Could Crash Dieting Actually Work? | Men's Health Magazine Australia

Could Crash Dieting Actually Work?

Matthew Capehorn, clinical director of the UK’s National Obesity Forum, plays Devil’s Advocate to weight up the benefits of taking it quick.

 

In weight-loss lore, tortoises end up leaner than hares. Crash diets, we’re told, are not sustainable in the long term – a juice cleanse or month of cabbage soup might help you shed the kilos, but without tackling the underlying reasons, you pile it back on the minute you go back to solids.

But the lore is an ass. The simple fact is that crash diets – even the ones named for the book-touting “gurus” who devise them – do work. From Dukan to Atkins via South Beach and Beverly Hills, the majority of rapid fat-loss plans take carbs out of your daily fare to cut your gut with clinically proven success.

I’m not saying that they are particularly pleasant, mind you. Our societal reliance on carbohydrates as an energy source means that cutting them out almost entirely leads you to consume far fewer kilojoules over the course of the day. So you’re hungry. Stick with it for a few days, though, and your body will shift into a state called ketosis – burning fat rather than food for energy – which has the handy side-effect of dulling your appetite after a week or so.

That crash diets make this sort of impact is the aim but, staying with physics, the force of that impact dissipates greatly over even a short time period. Diet for more than a few weeks and the effort-to-reward graph plateaus, with your initial rate of weight loss levelling off. More crucially, on returning to your normal way of eating, the results simply don’t stick.

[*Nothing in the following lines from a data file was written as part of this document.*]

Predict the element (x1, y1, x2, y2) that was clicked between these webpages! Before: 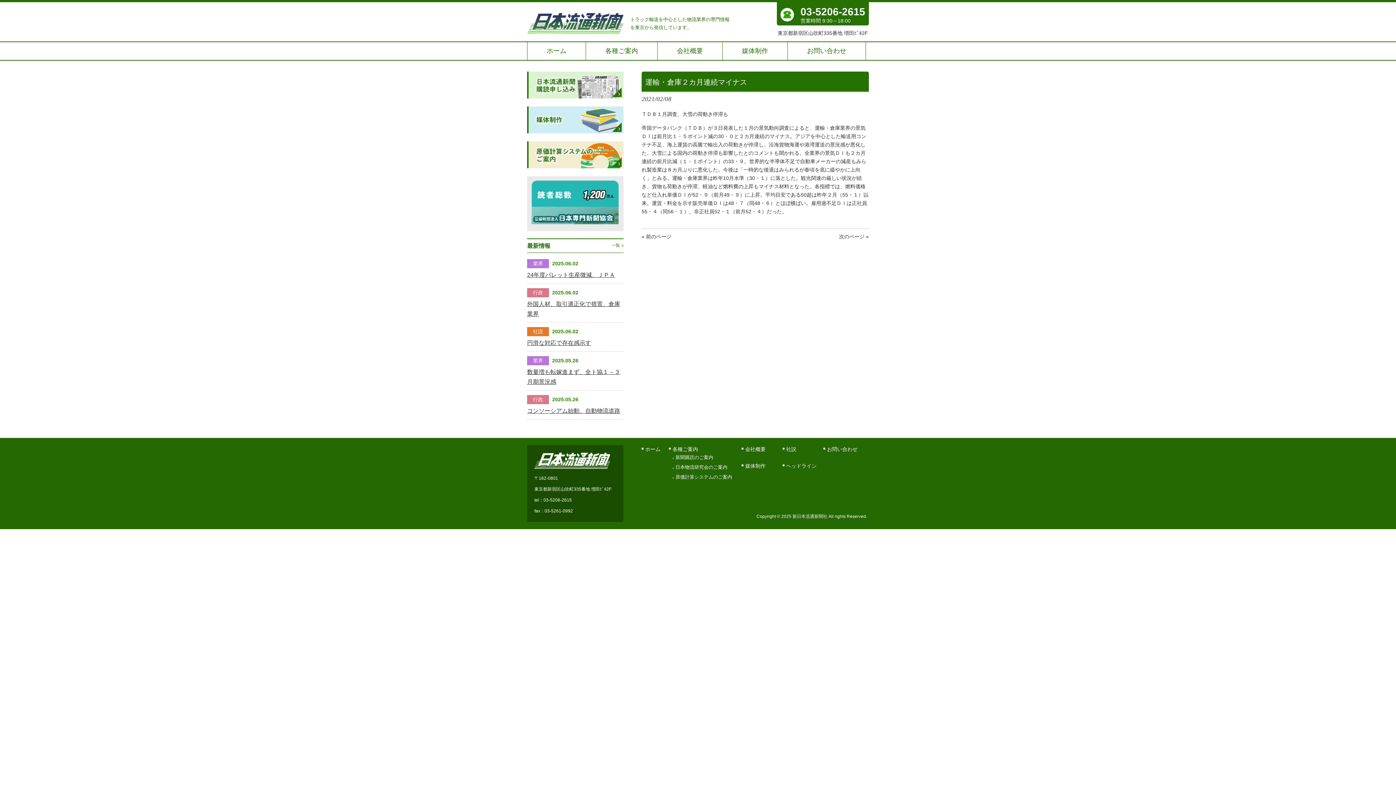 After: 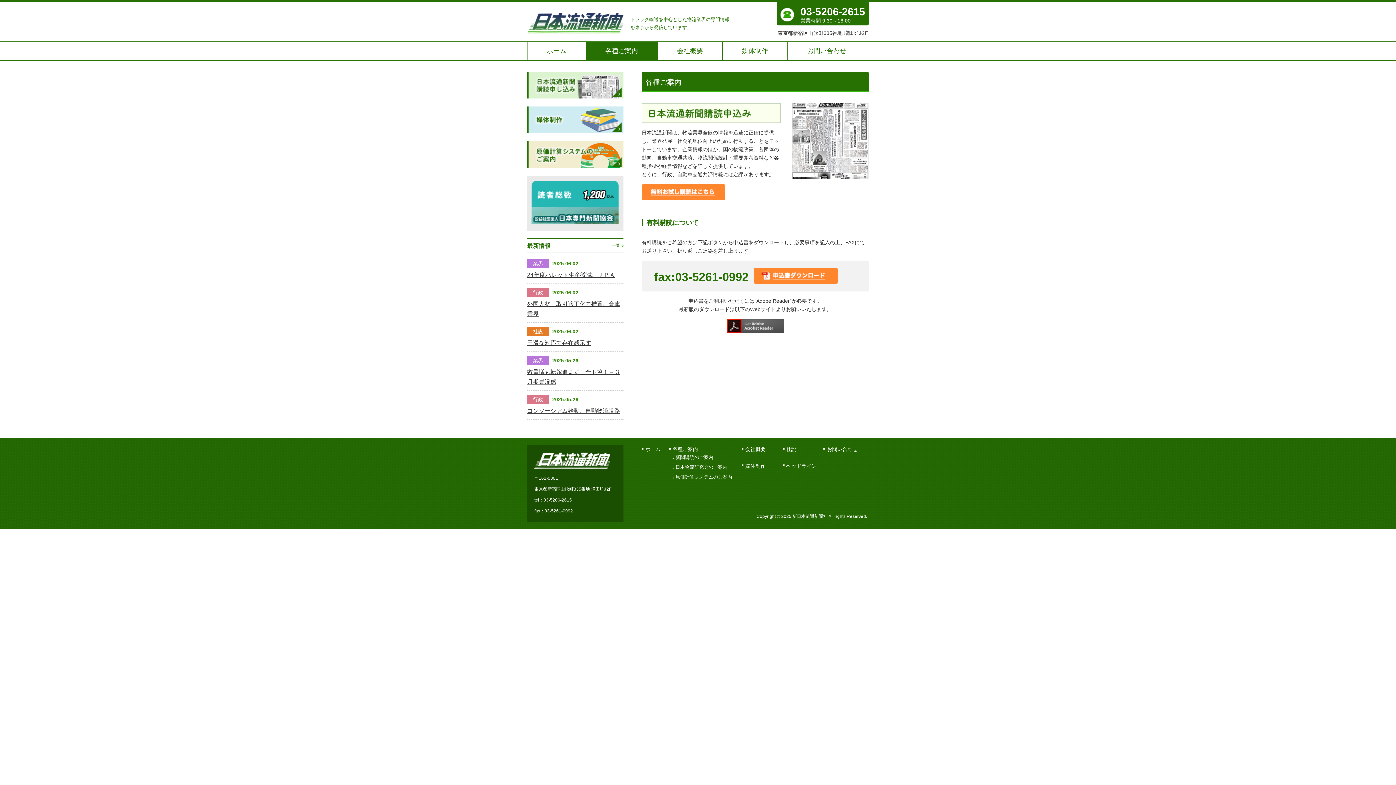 Action: bbox: (675, 454, 713, 460) label: 新聞購読のご案内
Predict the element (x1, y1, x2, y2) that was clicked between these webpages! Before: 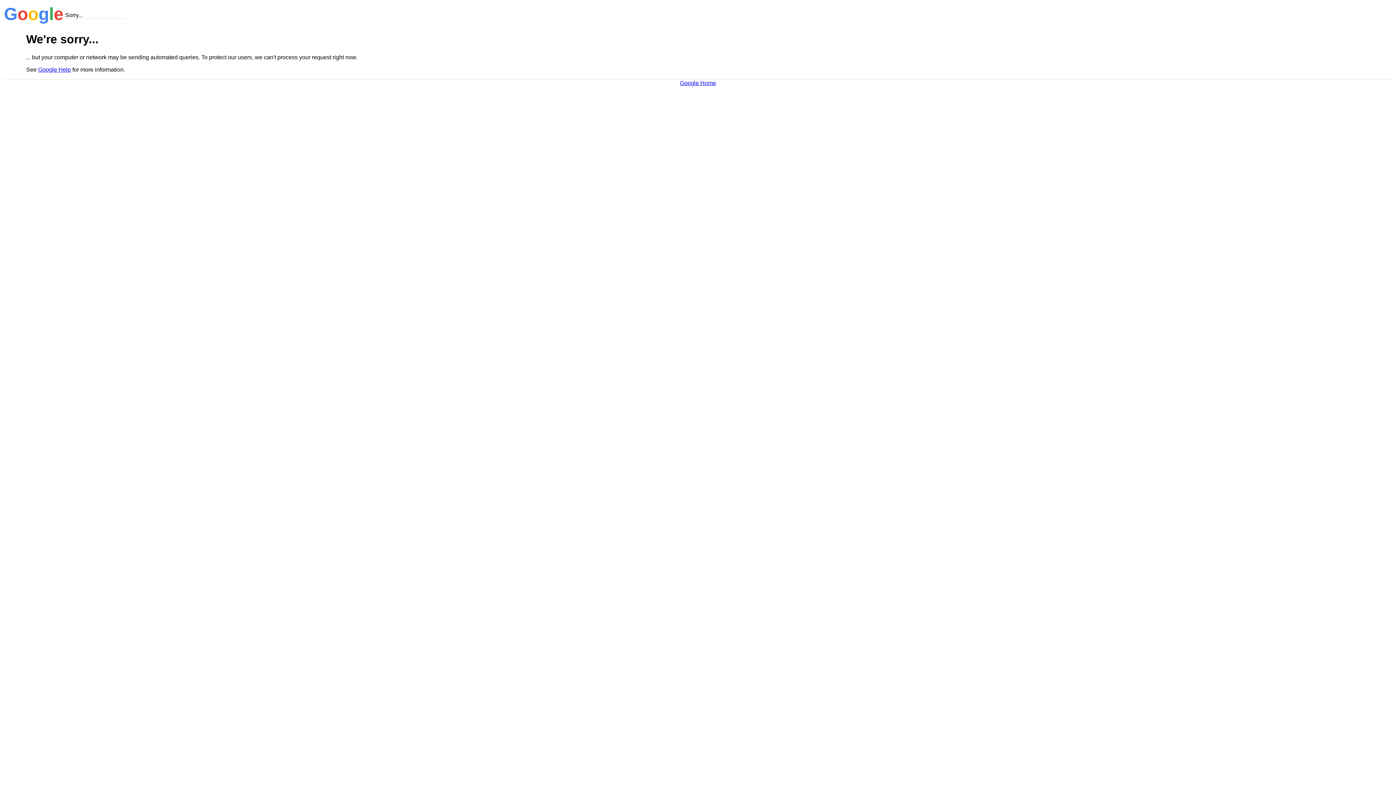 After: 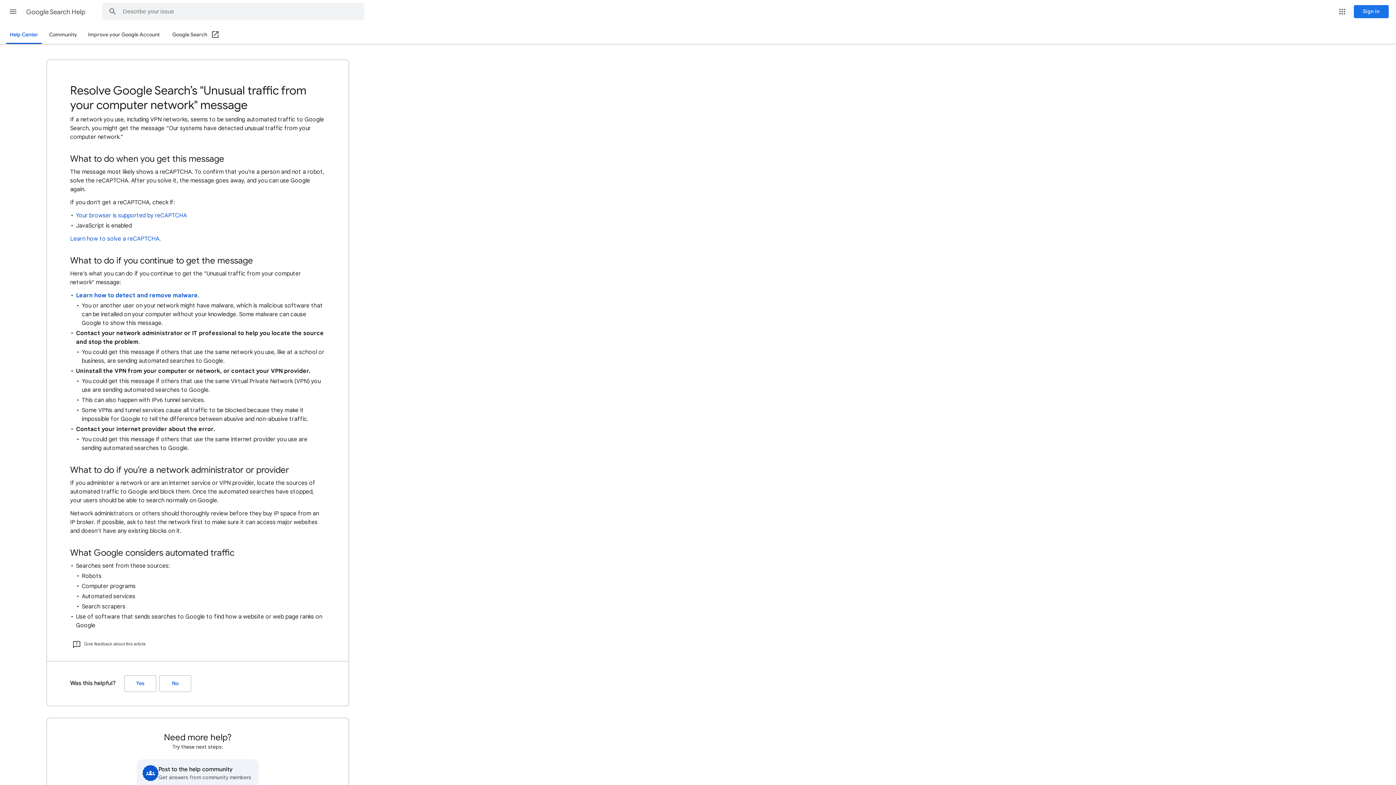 Action: bbox: (38, 66, 70, 72) label: Google Help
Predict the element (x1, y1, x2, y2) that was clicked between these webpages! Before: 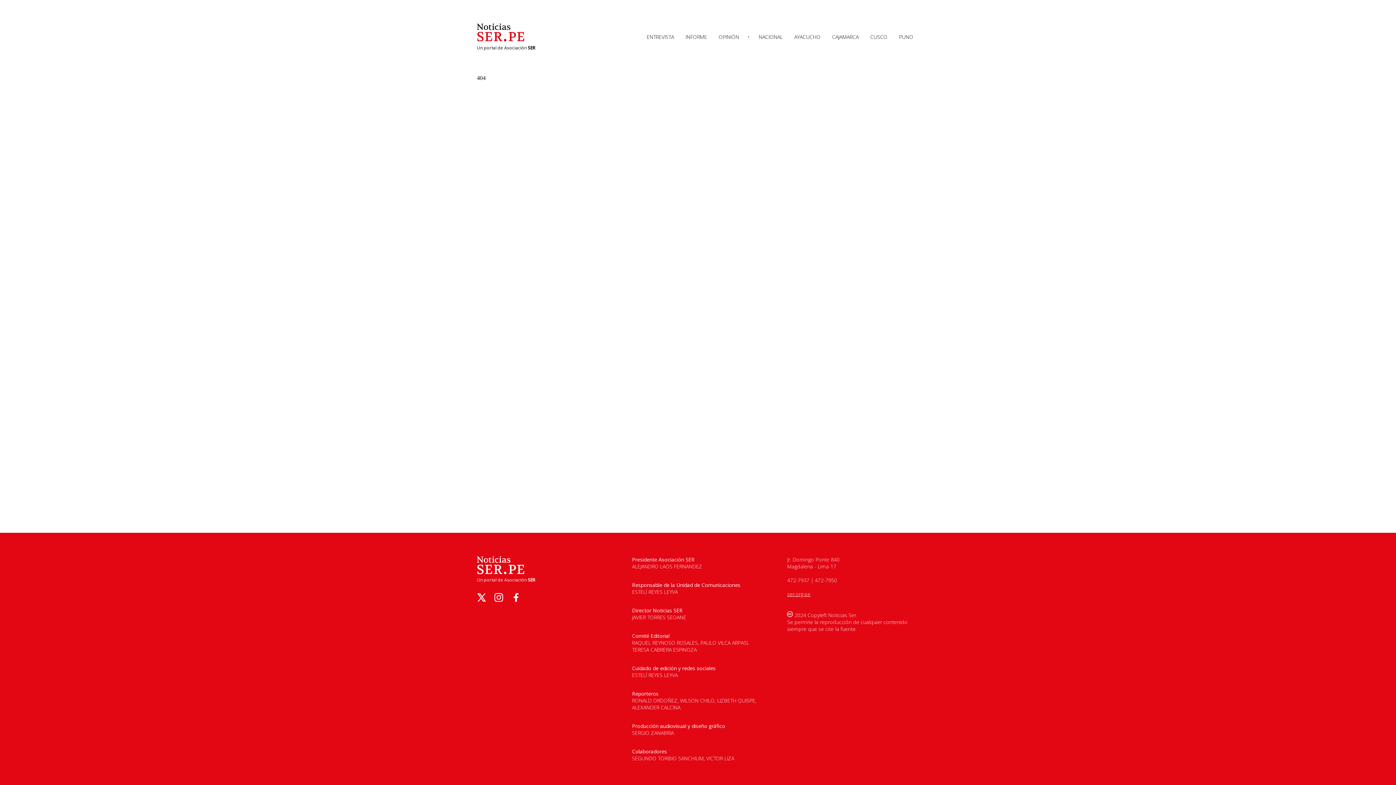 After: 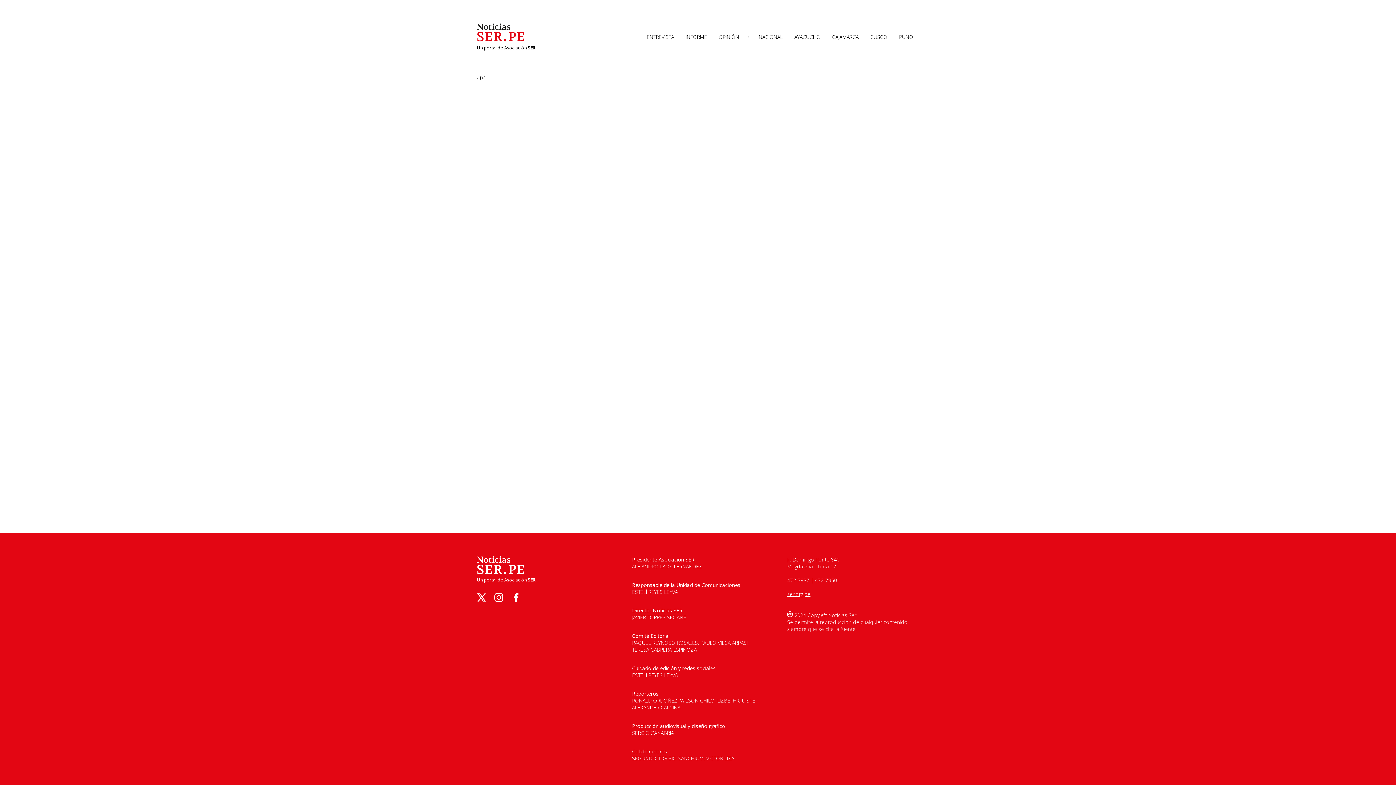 Action: bbox: (490, 589, 507, 606) label: instagram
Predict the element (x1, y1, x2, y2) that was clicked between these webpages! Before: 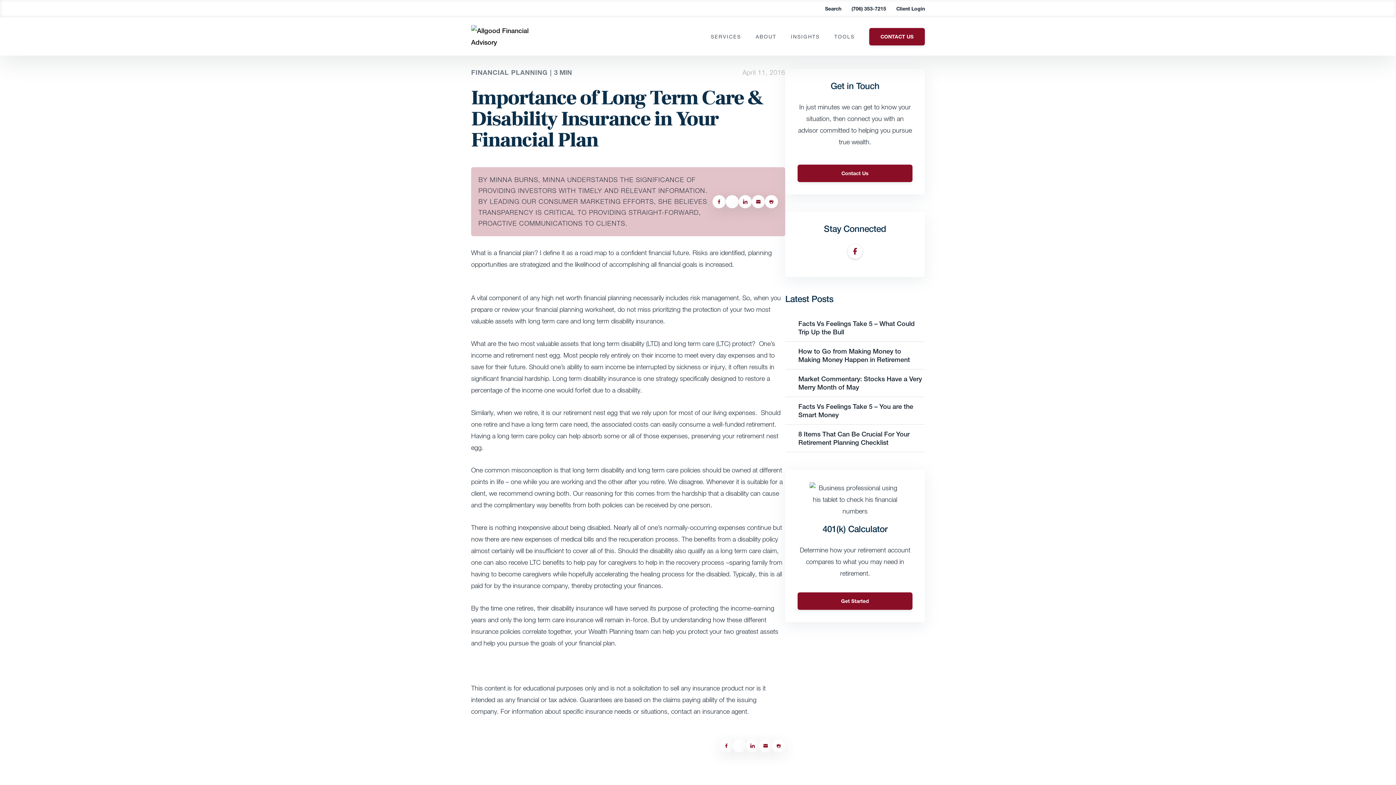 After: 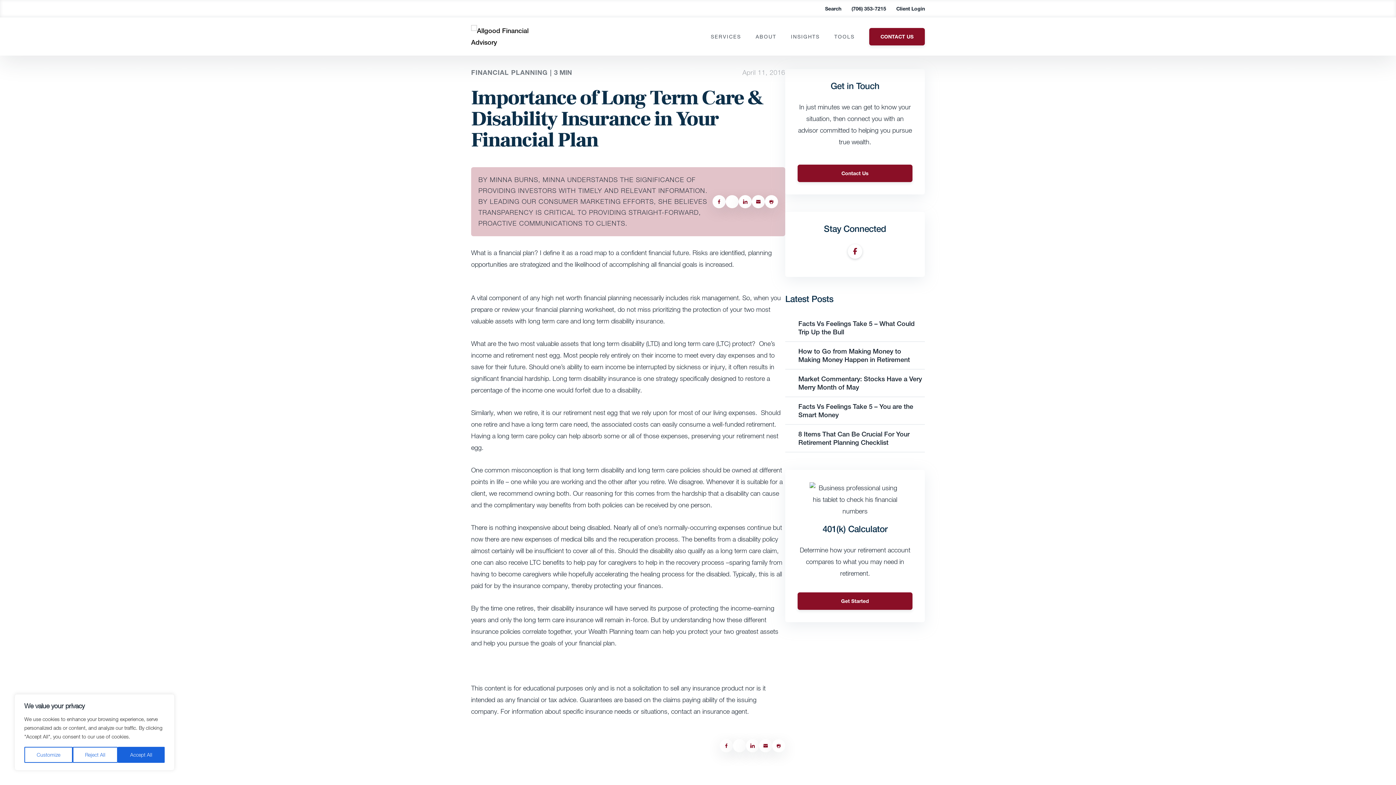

To capitalise on the benefits of a crash without the bounce back, you need to alter your “set point”.

According to the set point theory, your body gets used to the mass it normally functions at and calibrates your metabolism and appetite accordingly to keep you within a small margin of this weight. So you need to exercise if you want to exist at a lower weight long-term.

While it’s unwise to step into the squat rack when you’re low-carbing, increasing daily activity – whether that’s walking more or a bedroom body-weight routine – will stop your body eating muscle instead of fat to fuel itself. When you’ve harvested a diet’s weight-loss benefits, hitting the gym with equal zeal will see you stay lean for life. So for once, heed the screaming headlines and crash away.

The Devil’s Details

1. Curb Carbs

Tulane University School of Public Health found that low-carb dieters lost more over a year than those on a low-fat plan.

2. Hang Hunger
The ketones released by burning fat, not sugar, increase hunger-fighting hormones. More fibre also aids fullness.

3. Mass Appeal

Still, a Lancet study found 81 per cent of rapid dieters lost over 12.5 per cent body mass, compared with 50 per cent of dieters on a more gradual plan.

4. What Supp
Protect your muscles: taking BCAAs pre-workout helps to reduce catabolism, which chews up hard-earned gains.